EXERCISE AIM -> According to the papaya problem, at what temperature does the underground water make the geyser shoot out its column of water?

PART I: THE PAPAYA PROBLEM
Dora and Boots, enjoying their stroll down Hustleberry Lane, notice a rustle in the bushes.
At 4:27 p.m., Swiper attacks Dora, steals their papayas from Dora's backpack, and tries to escape, but Dora yells “Swiper, no swiping!” which prevented Swiper from stealing their papayas. Swiper didn't want to admit defeat and thinks that if he can't have the papayas, then no one can. So he throws the papayas into a nearby geyser and scurries off. Both Dora and Boots lay motionless on the grass as they were too astonished from what had just happened. Their papayas are gone!
Boots stands up and stares into the geyser. He felt the ground shake beneath his feet. Then, a column of hot water shoots out of the geyser! Atop the column of water were the papayas, but the sight of the papayas didn't last long. The column of water disappears from Boots' sight, and the papayas fall back into the geyser. Boots looks at his watch and notes that it is now 4:30 p.m.
Boots, an expert on the subject of geysers, knows that geysers shoot their column of water at regular intervals, which would look like a sinusoidal pattern if the pattern were to be graphed. By studying the environment around him, he finds that the geyser—the one that Swiper threw the papayas in—only shoots out its column of water when the underground water reaches its maximum temperature of 119.7 degrees Celsius, while the coldest temperature the underground water can reach is -8.1 degrees Celsius at 4:30 a.m.
Boots wants to collect data related to the geyser, so he made questions for you to solve. Help Boots answer the questions, so that Dora and Boots know when to get ready to collect their papayas the next time the geyser shoots its column of water.
QUESTIONS
a) Sketch the graph, and express the graph as a sine and cosine function.

Word and element pointing entries ->

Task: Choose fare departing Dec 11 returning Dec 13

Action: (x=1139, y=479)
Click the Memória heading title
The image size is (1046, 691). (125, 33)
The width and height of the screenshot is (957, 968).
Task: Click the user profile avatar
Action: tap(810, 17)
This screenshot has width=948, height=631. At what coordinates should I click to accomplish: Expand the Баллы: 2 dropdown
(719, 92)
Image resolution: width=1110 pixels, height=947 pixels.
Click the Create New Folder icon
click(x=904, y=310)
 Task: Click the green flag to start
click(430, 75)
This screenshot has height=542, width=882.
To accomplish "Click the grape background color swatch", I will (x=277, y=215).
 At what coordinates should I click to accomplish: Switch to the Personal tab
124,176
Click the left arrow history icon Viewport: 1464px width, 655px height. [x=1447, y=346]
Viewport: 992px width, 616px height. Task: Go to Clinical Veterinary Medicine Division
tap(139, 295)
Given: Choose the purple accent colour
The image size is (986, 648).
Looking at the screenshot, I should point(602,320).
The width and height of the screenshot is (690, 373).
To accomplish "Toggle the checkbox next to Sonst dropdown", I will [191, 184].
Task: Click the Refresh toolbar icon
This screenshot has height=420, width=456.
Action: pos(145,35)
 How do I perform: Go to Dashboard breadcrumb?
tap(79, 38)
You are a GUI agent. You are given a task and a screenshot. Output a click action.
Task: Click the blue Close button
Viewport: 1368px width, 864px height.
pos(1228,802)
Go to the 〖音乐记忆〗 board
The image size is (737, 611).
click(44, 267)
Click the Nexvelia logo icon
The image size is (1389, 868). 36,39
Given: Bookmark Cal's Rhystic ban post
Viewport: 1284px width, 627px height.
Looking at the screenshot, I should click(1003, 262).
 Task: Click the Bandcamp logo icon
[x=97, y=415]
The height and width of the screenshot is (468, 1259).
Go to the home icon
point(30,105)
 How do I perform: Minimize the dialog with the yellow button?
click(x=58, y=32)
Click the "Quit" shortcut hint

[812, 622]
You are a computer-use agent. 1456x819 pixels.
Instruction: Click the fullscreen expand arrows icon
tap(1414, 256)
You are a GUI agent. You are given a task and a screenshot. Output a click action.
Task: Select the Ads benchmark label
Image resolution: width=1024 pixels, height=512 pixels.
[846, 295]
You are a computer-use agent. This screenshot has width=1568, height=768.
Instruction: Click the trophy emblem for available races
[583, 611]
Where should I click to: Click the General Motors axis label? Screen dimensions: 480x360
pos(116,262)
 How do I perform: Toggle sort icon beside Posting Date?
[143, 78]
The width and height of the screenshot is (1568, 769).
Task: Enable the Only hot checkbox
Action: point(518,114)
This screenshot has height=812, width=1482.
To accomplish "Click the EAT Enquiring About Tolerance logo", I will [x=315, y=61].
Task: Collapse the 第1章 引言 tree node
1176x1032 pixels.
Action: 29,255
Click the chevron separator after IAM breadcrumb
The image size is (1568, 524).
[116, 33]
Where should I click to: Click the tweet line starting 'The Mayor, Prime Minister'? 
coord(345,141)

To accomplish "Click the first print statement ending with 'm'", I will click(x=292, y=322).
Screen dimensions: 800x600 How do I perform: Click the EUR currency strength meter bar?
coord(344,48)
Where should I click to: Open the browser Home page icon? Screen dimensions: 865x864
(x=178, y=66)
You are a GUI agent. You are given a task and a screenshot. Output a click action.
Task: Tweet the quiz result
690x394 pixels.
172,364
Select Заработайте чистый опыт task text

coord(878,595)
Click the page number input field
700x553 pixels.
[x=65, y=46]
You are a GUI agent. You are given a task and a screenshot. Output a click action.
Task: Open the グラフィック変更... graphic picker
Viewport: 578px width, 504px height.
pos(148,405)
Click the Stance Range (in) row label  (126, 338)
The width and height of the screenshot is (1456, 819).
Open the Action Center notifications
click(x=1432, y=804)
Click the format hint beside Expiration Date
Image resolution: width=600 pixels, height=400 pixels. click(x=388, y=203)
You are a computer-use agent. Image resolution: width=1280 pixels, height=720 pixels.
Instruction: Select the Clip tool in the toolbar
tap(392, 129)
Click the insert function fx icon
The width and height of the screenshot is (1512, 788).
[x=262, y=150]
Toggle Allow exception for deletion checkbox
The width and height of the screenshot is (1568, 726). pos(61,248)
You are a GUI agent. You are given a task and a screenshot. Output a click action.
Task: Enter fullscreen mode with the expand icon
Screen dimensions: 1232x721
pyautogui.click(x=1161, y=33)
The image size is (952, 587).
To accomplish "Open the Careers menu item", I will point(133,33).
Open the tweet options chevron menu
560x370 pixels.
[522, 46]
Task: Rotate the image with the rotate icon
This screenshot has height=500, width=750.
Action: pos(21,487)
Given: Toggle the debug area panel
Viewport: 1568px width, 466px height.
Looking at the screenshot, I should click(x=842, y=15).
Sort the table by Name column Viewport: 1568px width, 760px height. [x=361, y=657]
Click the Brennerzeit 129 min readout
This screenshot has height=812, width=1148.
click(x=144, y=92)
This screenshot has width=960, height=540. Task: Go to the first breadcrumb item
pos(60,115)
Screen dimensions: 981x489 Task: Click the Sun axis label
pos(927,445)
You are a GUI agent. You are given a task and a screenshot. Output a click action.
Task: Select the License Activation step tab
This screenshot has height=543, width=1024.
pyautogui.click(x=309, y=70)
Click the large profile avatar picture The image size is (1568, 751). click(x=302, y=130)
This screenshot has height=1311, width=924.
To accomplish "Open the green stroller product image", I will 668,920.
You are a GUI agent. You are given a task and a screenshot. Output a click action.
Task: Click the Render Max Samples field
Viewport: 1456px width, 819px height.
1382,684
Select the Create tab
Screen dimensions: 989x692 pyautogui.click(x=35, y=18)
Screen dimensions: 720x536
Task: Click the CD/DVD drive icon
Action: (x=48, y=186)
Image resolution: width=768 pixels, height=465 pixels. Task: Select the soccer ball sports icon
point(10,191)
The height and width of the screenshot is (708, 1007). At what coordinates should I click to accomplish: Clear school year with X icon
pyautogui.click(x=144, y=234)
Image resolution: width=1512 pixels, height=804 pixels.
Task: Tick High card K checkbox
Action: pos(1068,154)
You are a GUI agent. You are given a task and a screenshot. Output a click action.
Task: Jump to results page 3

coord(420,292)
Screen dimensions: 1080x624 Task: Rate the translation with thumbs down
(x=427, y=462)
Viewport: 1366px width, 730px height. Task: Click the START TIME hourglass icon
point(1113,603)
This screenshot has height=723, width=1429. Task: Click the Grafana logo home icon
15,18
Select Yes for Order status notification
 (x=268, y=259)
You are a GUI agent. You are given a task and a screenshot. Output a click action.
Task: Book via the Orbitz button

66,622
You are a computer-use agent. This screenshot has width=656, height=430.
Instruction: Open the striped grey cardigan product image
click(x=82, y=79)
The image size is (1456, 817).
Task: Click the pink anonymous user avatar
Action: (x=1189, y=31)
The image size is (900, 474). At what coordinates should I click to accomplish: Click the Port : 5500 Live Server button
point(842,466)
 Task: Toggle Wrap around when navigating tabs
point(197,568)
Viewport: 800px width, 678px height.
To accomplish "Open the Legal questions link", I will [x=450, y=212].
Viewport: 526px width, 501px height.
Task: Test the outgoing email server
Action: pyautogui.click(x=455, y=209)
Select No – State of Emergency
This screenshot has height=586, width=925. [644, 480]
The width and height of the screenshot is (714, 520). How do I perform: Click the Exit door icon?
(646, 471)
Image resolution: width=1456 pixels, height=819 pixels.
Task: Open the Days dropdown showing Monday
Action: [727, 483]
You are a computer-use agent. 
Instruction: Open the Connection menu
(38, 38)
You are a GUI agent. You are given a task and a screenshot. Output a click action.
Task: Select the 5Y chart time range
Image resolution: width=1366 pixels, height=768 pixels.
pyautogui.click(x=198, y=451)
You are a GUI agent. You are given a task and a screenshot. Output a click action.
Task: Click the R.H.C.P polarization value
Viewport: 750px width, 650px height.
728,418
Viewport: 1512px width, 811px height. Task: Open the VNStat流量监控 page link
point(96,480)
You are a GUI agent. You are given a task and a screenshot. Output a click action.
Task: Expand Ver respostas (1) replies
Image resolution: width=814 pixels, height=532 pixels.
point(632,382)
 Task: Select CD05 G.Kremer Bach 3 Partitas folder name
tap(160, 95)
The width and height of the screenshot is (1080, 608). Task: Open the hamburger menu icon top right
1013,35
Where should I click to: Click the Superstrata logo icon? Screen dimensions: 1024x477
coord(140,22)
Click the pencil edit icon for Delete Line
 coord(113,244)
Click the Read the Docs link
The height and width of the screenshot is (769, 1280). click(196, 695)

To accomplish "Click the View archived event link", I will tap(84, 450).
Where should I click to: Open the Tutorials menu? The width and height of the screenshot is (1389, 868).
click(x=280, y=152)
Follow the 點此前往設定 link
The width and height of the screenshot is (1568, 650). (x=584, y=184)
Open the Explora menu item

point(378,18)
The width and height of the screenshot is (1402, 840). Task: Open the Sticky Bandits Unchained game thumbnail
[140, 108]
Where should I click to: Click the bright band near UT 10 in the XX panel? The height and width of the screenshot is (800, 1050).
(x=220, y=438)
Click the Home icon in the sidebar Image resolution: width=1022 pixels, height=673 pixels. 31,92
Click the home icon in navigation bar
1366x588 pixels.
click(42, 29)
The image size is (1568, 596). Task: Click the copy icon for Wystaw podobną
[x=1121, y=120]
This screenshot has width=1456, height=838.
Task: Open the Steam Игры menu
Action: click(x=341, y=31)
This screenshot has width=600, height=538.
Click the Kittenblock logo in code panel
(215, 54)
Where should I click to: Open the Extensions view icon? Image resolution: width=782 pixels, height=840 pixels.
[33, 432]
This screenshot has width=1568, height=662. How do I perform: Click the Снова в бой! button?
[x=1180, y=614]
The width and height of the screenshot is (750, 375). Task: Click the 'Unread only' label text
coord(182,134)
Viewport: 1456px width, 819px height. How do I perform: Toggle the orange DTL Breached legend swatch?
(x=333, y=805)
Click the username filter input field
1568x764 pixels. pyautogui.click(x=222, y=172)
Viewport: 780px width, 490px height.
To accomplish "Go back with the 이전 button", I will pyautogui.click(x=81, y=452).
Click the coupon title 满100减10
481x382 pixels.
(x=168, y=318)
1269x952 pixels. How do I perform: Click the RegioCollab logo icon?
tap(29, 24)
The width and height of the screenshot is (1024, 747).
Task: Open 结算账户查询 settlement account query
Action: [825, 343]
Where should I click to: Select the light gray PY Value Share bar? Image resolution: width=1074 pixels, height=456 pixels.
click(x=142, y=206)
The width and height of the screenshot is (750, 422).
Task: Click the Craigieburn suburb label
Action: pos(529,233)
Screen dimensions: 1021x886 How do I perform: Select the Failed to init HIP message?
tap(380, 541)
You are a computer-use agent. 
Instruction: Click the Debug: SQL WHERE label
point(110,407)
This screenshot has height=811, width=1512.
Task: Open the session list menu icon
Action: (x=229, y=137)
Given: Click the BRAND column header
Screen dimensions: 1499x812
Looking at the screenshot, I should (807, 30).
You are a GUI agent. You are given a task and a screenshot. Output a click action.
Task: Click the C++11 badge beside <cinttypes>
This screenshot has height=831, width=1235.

OUTPUT FOR THIS TASK -> At its maximum temperature of 119.7 degrees Celsius.